The spinal cord comprises of series of small bones called vertebrae, and in between each bone lies a small, round, pillow-like disc. Discs cushion the spine, act as shock absorbers and hold the vertebrae together. The discs have a tough outer membrane – the annulus, which covers the soft inner contents. However, the annulus can weaken or develop a soft spot due to natural degeneration, traumatic injuries from a car accident, or overuse injuries. When part of the disc nucleus is pushed out of the annulus into the spinal canal, it is a herniated disc. Since the spinal cord has limited space, Atlanta herniated disc can press on nerves, producing intense pain. Although it can occur in any part of the spine, it is common in the lumbar or back region.
Symptoms for herniated discs
Symptoms differ depending on the size of the herniation and where along the spine there is disc bulging. It is possible to have no symptoms, especially if the disc does not press on a nerve. However, if the disc presses on a nerve, symptoms such as pain, numbness, and weakness in muscles served by the nerves can be present. A herniated disc on your lumbar spine causes sciatic pain that originates from your lower back down through your buttocks, thighs, and down one or both legs, while that in the cervical spine causes a sharp pain along the neck radiating down to the arms and hands.
What is the treatment for a herniated disc?
The first line of treatment for a herniated disc uses conservative approaches such as lifestyle modifications, medication, and physical therapy. Your doctor may ask you to avoid movements or physical activities that trigger pain. However, patients are advised to engage in low-level activities as total bed rest can worsen the existing condition. Anti-inflammatory medications such as acetaminophen can help if you have mild to moderate pain. However, if the pain does not reduce or stop altogether, epidural injections may be another option. When administering the medication using injection, your doctor uses x-ray guidance.
Physical therapy involves the use of exercises and specific positions to reduce pain and increase flexibility. Treatment can be combined with muscle relaxants and pain relievers for effectiveness purposes. If your doctor recommends physical therapy, your therapist performs an extensive evaluation and uses your doctor’s diagnosis as a guide to tailor your treatment plan. Examples of approaches your physical therapist uses include hot and cold compressions, electrical muscle stimulation, pelvic traction, massage, stretching, and exercise.

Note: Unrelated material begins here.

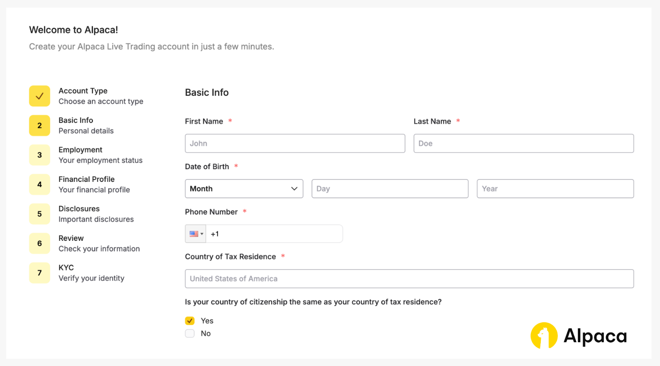Viewport: 660px width, 366px height.
Task: Click step 7 KYC number badge
Action: pyautogui.click(x=40, y=273)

Few people need a surgical procedure as this is usually the last resort after one fails to respond to conservative treatment options such as therapy and medications. Your specialist discusses the surgical options during a consultation to give you an idea of what to expect and understand which method is best for you. As with any other surgical procedure, factors such as age, medical history, and general health are considered. You may need to weigh the benefits of a surgical method against its risks to determine whether it is worthwhile or not. Reports from previous patients show that most experience significant pain relief, but it is not sure that surgery will benefit.
For further questions about herniated discs, consult with your doctor at Polaris Spine and Neurosurgery Center.